Он мог бы по своей прихоти без всякого труда овладеть этой женщиной, всегда готовой отдаться ему и не менее привлекательной, чем многие другие. Но Симон ни разу не поддался столь легкому соблазну, ни разу даже не потрепал ее по щеке. Он слишком хорошо понимал, какую извлекает выгоду из неутоленной страсти, которую она к нему питала.
– Из-за меня вы поздно ложитесь спать, милая моя Дезескель, – сказал он.
– О, не тревожьтесь, господин министр, это пустяки. У меня еще много времени до последнего поезда метро.
Она жила вблизи Булонского моста.
«Последний поезд метро», – мысленно повторил Лашом и вспомнил, что уже лет десять он не пользовался метро. Он с усилием восстановил в памяти спертый и теплый воздух подземной железной дороги… впрочем, нет – в это время года, да еще ночью, в метро хоть и душно, но довольно прохладно… А быть может, это зависит от линии… По правде говоря, он толком не знал. Да, он уже ничего толком не знает о человеческих толпах, которые каждый день теснятся в вагонах подземной железной дороги – на глубине десяти метров под колесами его правительственной машины.
Симон сказал себе, что ему как-нибудь на днях надо будет проехаться в метро, чтобы составить себе представление обо всем этом.
Секретарша с нежной заботливостью отмечала следы усталости на большом, уже облысевшем лбу министра и в его тусклых глазах, прикрытых стеклами очков.
– Если вы сегодня устали, господин министр, – сказала она, – я готова приехать завтра рано утром, и вы закончите диктовать мне свою речь. Я приеду, когда вам будет угодно, – в семь часов, даже в шесть…
Она смутно надеялась услышать в ответ: «Ну что ж, я и вправду не прочь отдохнуть несколько часов. А вам незачем проделывать такой долгий путь, располагайтесь-ка здесь, на диване…»

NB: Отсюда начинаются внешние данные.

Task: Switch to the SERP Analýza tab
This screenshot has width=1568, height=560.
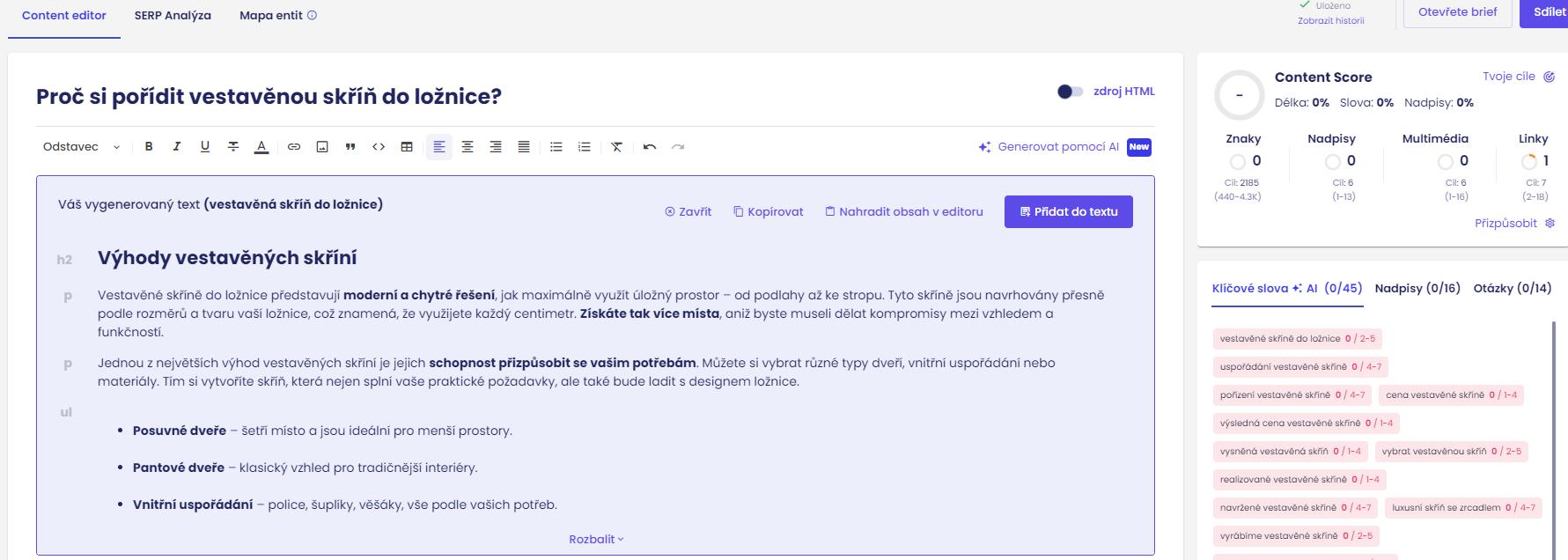Action: 173,16
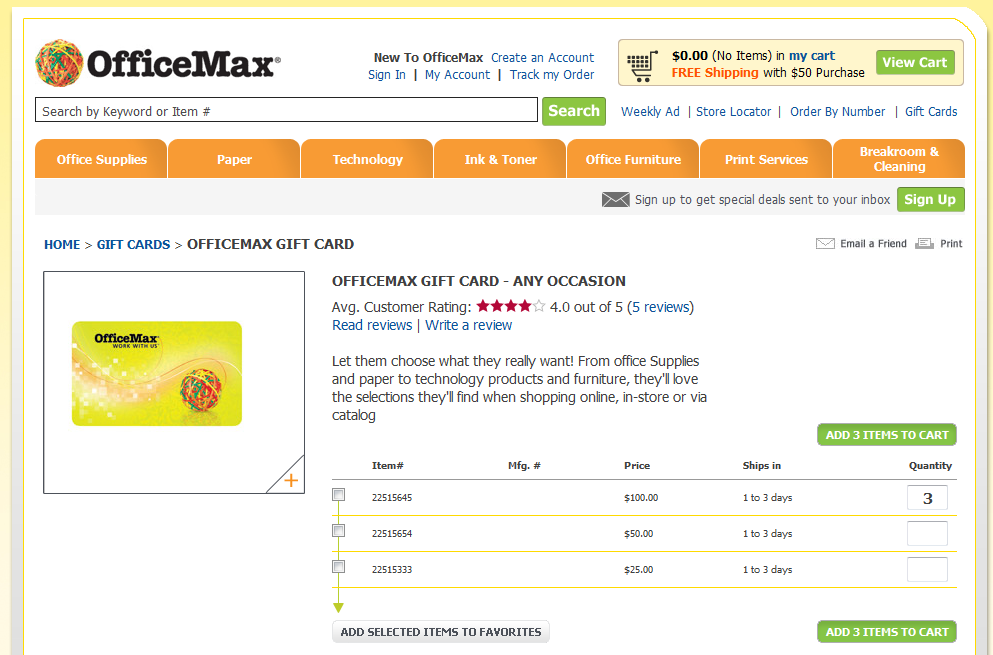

Симон думал о делах на завтра. Ему предстояло принять делегацию союза учителей средней школы, а затем директора Люксембургского музея – по поводу новых приобретений; на прием к нему были записаны еще человек десять; из приличия ему следовало бы присутствовать на похоронах госпожи де Ла Моннери. Он должен будет принять решение по делу одного инспектора начальных школ в Индокитае, который изнасиловал местную жительницу; потом – завтрак с представителями департамента Шер; после обеда откроется съезд его партии, где ему надо выступить с речью. А кроме всего прочего – писанина, вся эта бумажная писанина. Не меньше часа придется подписывать разные бумаги, затем необходимо просмотреть не менее тридцати папок с документами, продиктовать тридцать писем по самым различным вопросам – относительно субсидий, театральных декораций, охраны исторических памятников, деятельности национальных театров, школы изящных искусств, виллы Медичи, археологических экспедиций на Средний Восток и детских садов в Дранси.
– Наша драма, драма любого министра, состоит в том, что мы двадцать часов занимаемся административными делами и только десять минут – делами государственными. Нет даже времени собраться с мыслями, – проговорил Симон.
Нет, он должен продиктовать свою речь не откладывая.
– Итак, на чем я остановился? – спросил он. – Повторите, пожалуйста.
Стенографистка склонилась над блокнотом и прочла:
– С того момента, когда стало ясно, что великие и великодушные проекты тысяча девятьсот девятнадцатого года не достигли своей цели…
– С того момента, – подхватил Лашом, – когда сама идея пойти на жертвы во имя мира была похоронена вместе со смертью председателя кабинета министров Аристида Бриана[11], с того момента, когда, едва подняв свои страны из руин, народы вновь отдают львиную долю энергии созданию новых средств разрушения…
– Разрушения… – вполголоса повторила секретарша, не поднимая головы.
– …и с того момента, – продолжал Лашом чуть медленнее, – когда обращение к насилию вновь стали считать допустимым, а порою и желательным, и народы…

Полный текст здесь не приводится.